Check each line of the entries for "Task" and report the ones that have it.
━━ DATA UNDER STUDY
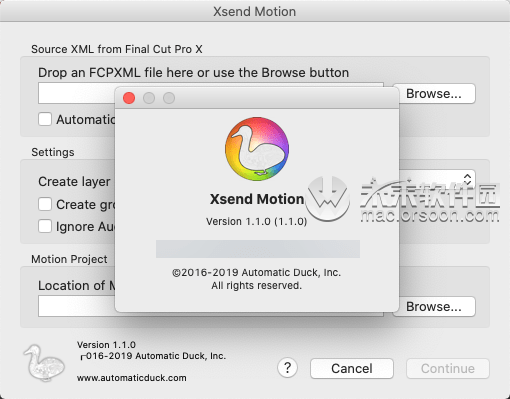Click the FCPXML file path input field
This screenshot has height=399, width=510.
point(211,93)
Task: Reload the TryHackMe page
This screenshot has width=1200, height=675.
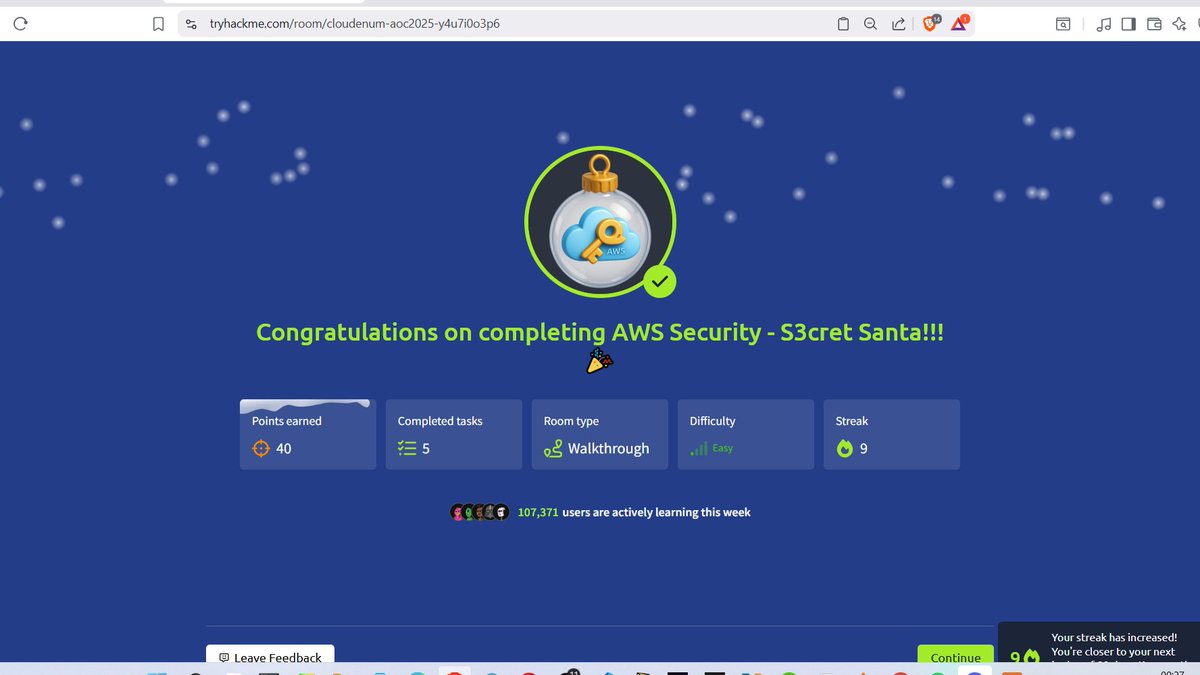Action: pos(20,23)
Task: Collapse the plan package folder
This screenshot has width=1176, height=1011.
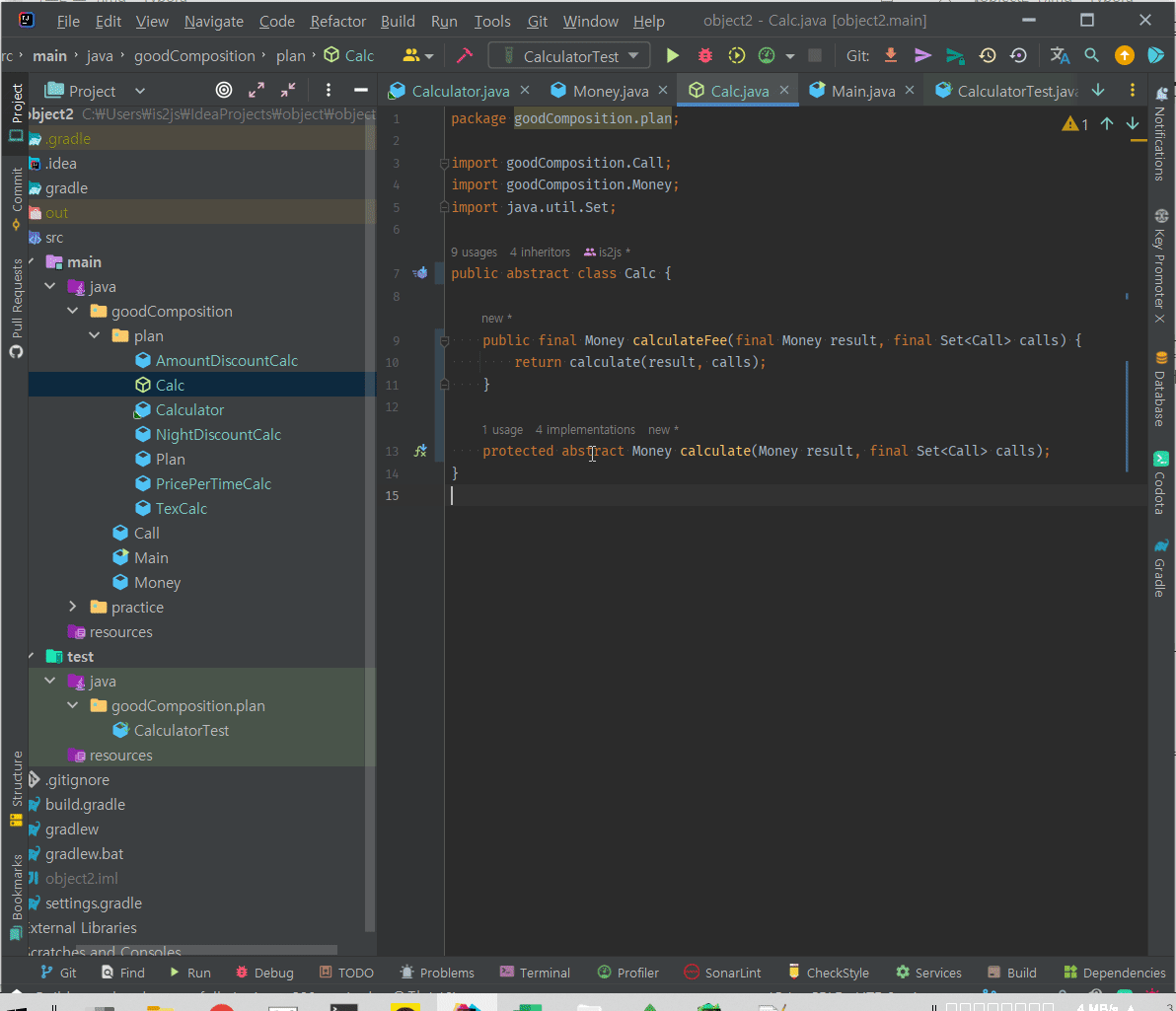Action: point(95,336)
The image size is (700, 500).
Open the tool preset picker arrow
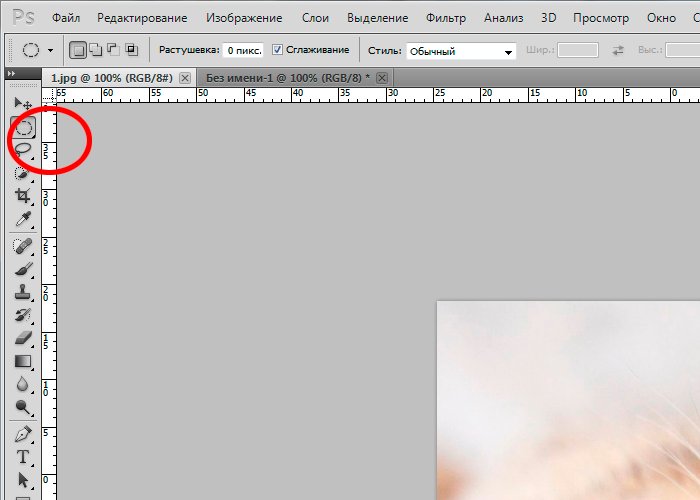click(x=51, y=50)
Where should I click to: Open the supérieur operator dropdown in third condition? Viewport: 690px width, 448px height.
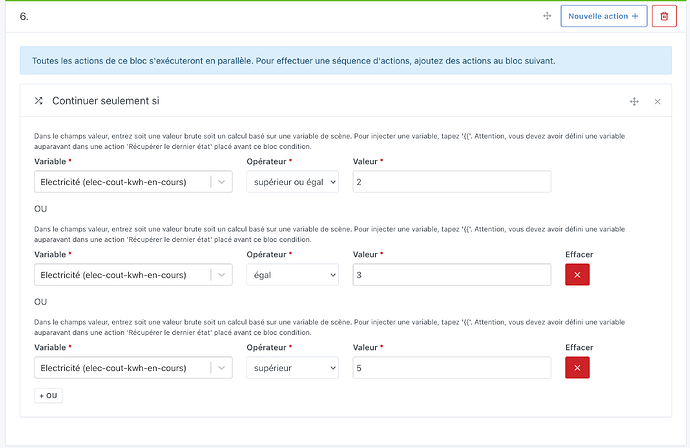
━━━━
> [WRITTEN RESPONSE]:
Task: Reload the TryHackMe page
Task: Collapse the plan package folder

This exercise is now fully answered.